- WORK INSTRUCTIONS -
A faithful, word-for-word copy of the records is required, and it must contain no pictures.
┌─ GIVEN DATA
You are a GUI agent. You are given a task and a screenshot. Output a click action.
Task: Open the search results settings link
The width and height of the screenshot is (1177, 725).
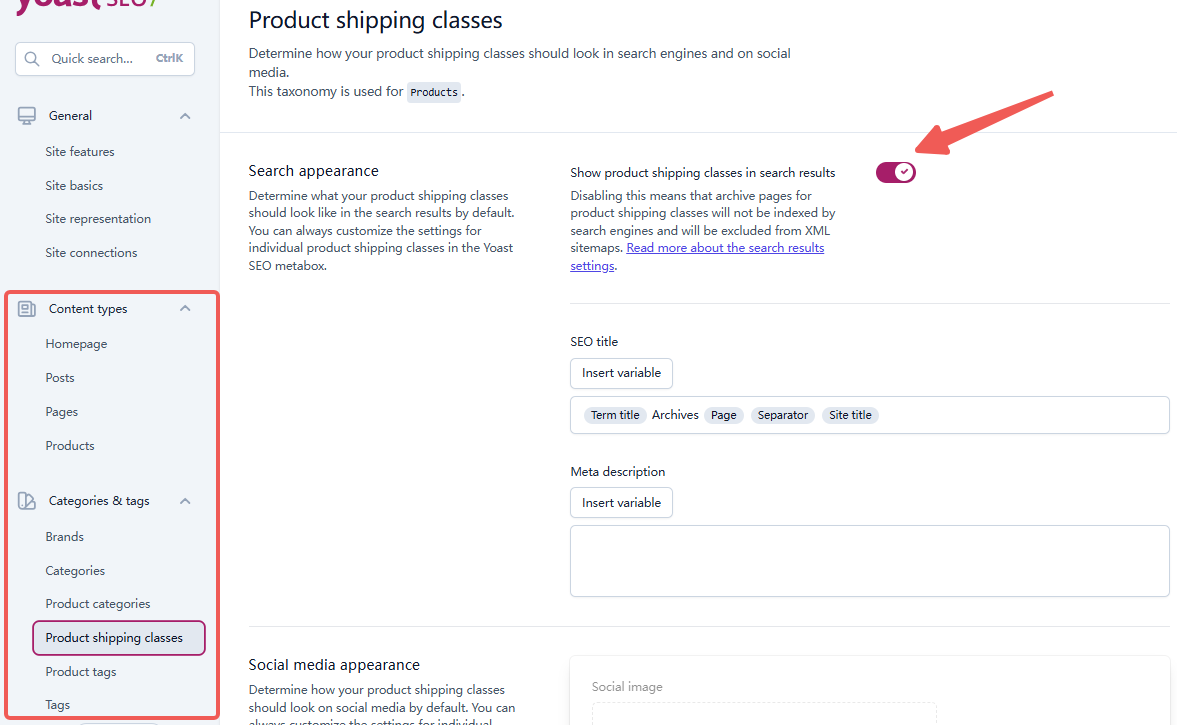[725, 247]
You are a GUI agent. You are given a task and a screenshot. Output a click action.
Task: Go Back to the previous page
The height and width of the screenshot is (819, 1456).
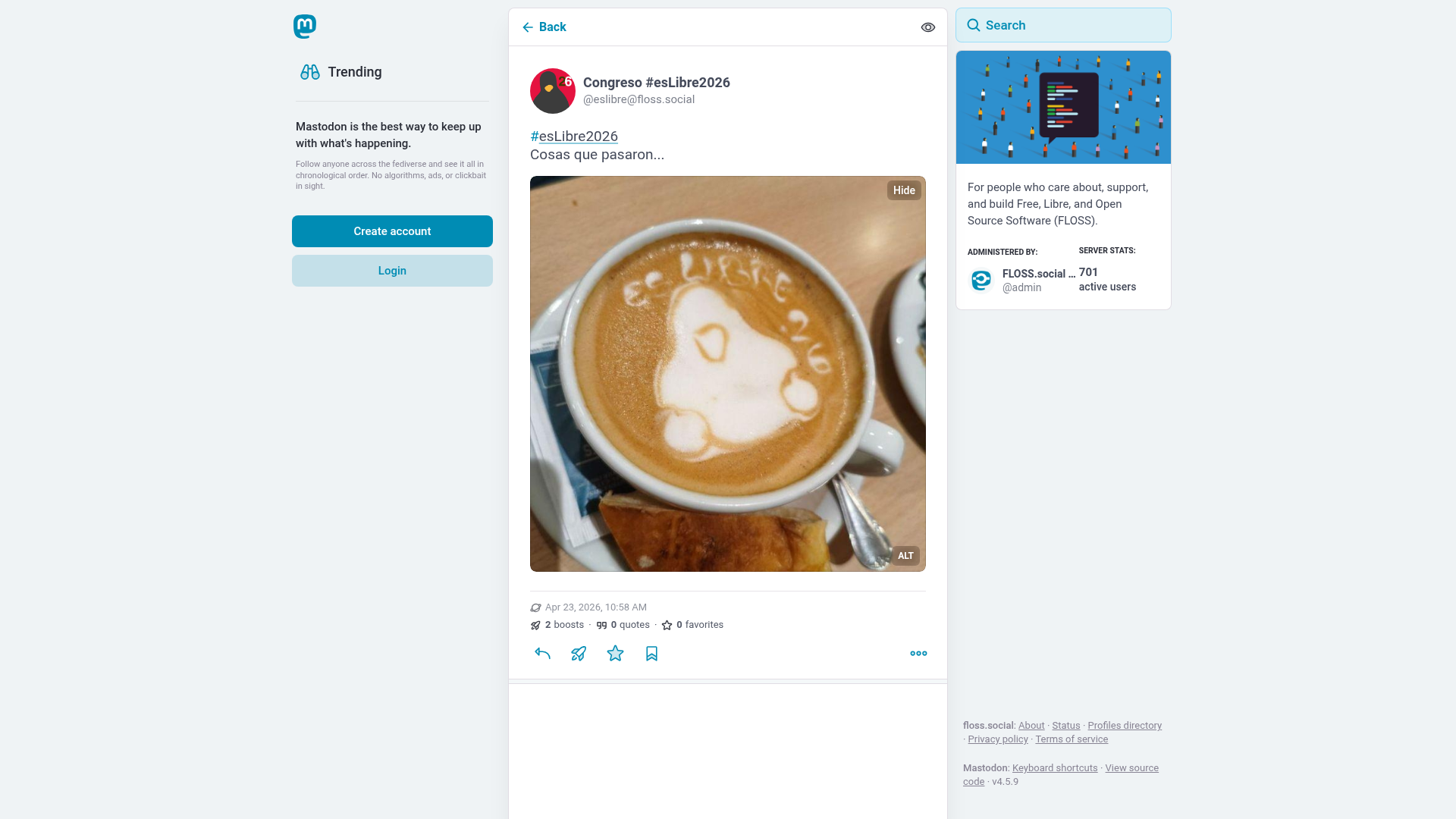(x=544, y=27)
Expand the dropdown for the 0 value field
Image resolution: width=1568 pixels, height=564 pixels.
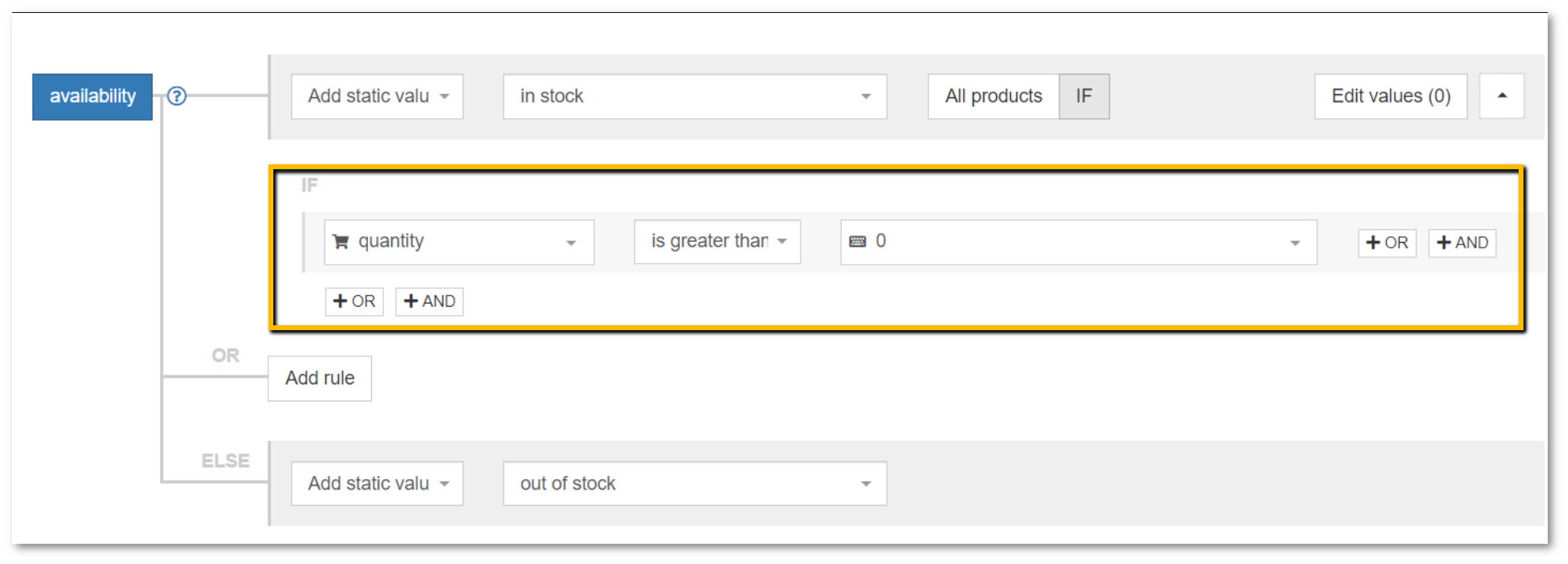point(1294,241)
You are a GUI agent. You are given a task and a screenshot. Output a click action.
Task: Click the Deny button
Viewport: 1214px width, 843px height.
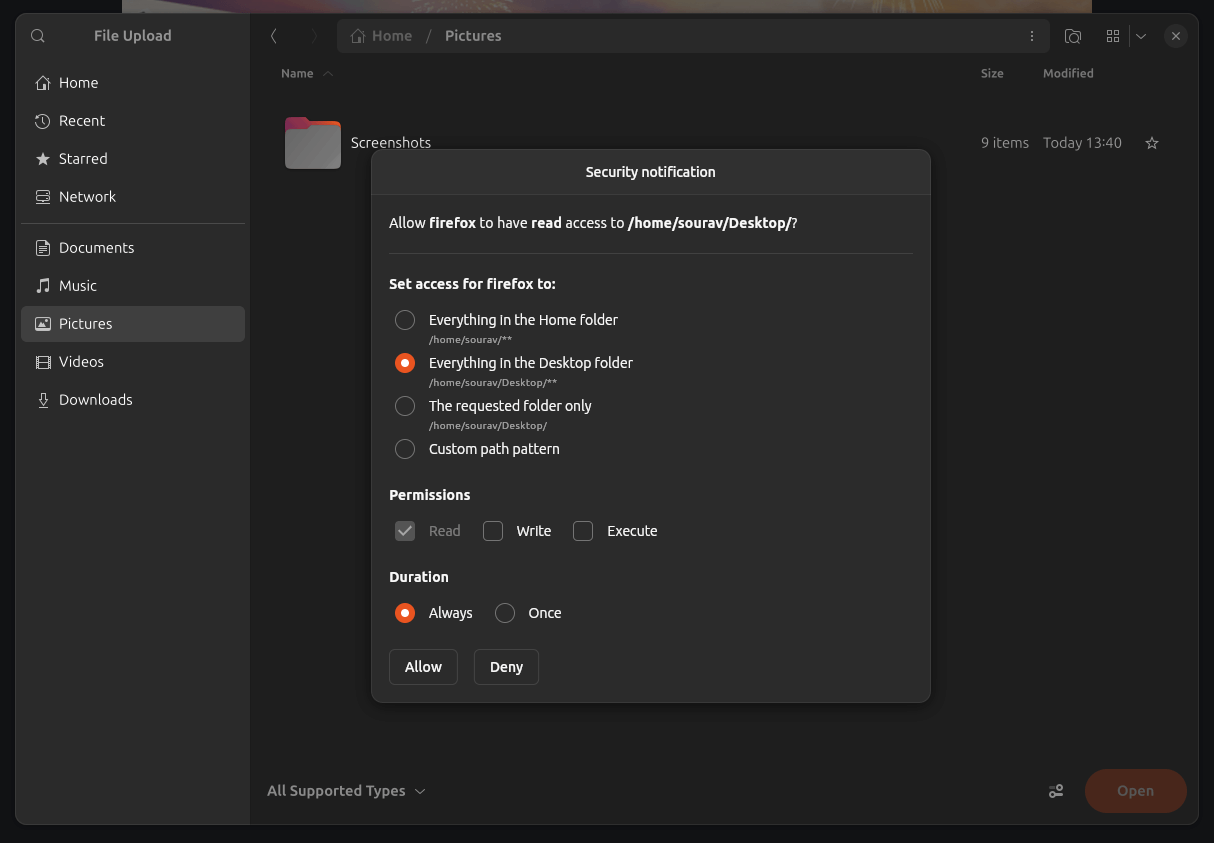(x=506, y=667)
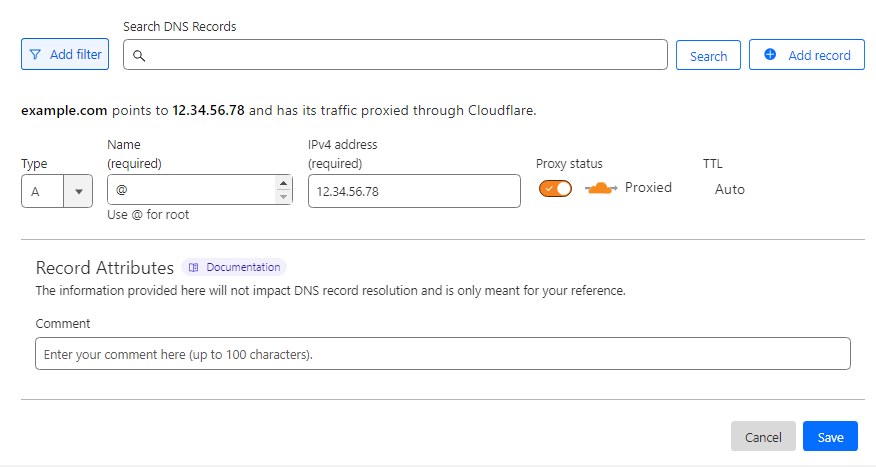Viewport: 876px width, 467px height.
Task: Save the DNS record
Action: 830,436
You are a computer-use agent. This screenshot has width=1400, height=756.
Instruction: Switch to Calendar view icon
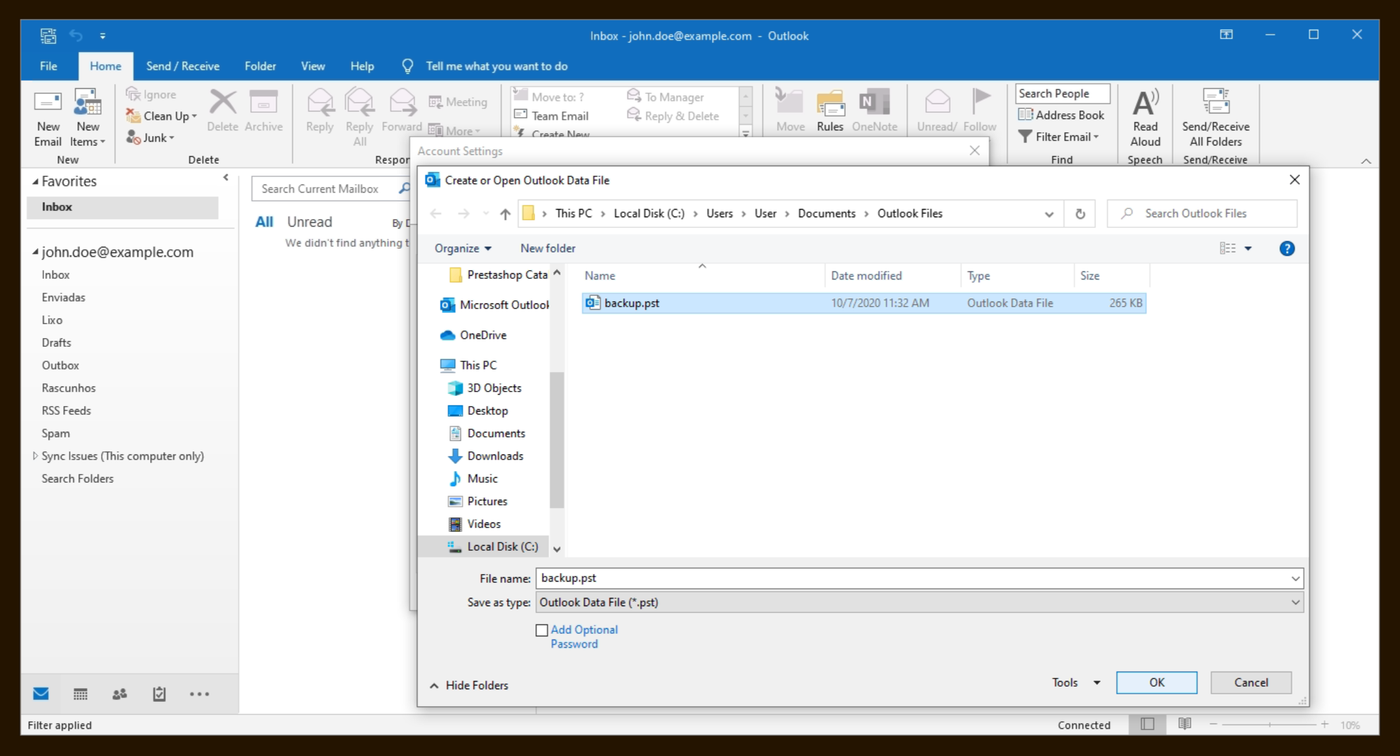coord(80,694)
└─
- ANSWER SECTION -
You are a GUI agent. You are given a task and a screenshot. Output a click action.
Task: Open the search results settings link
The width and height of the screenshot is (1177, 725).
[725, 247]
You are a GUI agent. You are given a task and a screenshot. Output a click action.
Task: Go Back to the previous page
The height and width of the screenshot is (819, 1456).
(x=544, y=27)
Expand the dropdown for the 0 value field
Image resolution: width=1568 pixels, height=564 pixels.
point(1294,241)
You are a GUI agent. You are given a task and a screenshot. Output a click action.
Task: Click the Deny button
Viewport: 1214px width, 843px height.
(x=506, y=667)
Viewport: 876px width, 467px height.
Task: Save the DNS record
Action: 830,436
You are a computer-use agent. This screenshot has width=1400, height=756.
Instruction: Switch to Calendar view icon
coord(80,694)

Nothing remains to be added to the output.